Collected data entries
====
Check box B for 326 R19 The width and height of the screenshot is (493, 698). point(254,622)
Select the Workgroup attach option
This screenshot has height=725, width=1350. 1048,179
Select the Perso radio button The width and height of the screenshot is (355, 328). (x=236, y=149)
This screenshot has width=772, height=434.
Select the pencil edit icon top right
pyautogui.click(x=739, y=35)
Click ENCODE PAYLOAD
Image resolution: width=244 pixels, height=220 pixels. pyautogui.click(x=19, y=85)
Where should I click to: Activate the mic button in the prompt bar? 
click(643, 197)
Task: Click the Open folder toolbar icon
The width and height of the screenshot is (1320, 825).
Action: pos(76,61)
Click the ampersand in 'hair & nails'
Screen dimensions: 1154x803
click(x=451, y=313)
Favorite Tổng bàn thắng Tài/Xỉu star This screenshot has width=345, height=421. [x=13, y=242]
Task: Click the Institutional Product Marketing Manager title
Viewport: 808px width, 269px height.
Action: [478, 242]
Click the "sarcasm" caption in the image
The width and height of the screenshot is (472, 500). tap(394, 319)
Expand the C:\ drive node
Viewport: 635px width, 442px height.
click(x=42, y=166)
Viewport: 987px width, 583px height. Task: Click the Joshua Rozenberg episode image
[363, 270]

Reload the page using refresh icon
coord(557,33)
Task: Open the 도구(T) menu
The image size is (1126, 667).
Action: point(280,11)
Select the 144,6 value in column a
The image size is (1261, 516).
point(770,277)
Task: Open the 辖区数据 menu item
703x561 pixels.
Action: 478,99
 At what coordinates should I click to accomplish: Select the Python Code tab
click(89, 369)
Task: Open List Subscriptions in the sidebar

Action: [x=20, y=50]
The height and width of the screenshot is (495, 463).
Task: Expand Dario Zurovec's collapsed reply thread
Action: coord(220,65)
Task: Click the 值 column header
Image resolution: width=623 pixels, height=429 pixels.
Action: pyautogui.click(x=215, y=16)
====
Reproduce each line of the records in which the word "menu" appears.

Task: Open the 도구(T) menu
Task: Open the 辖区数据 menu item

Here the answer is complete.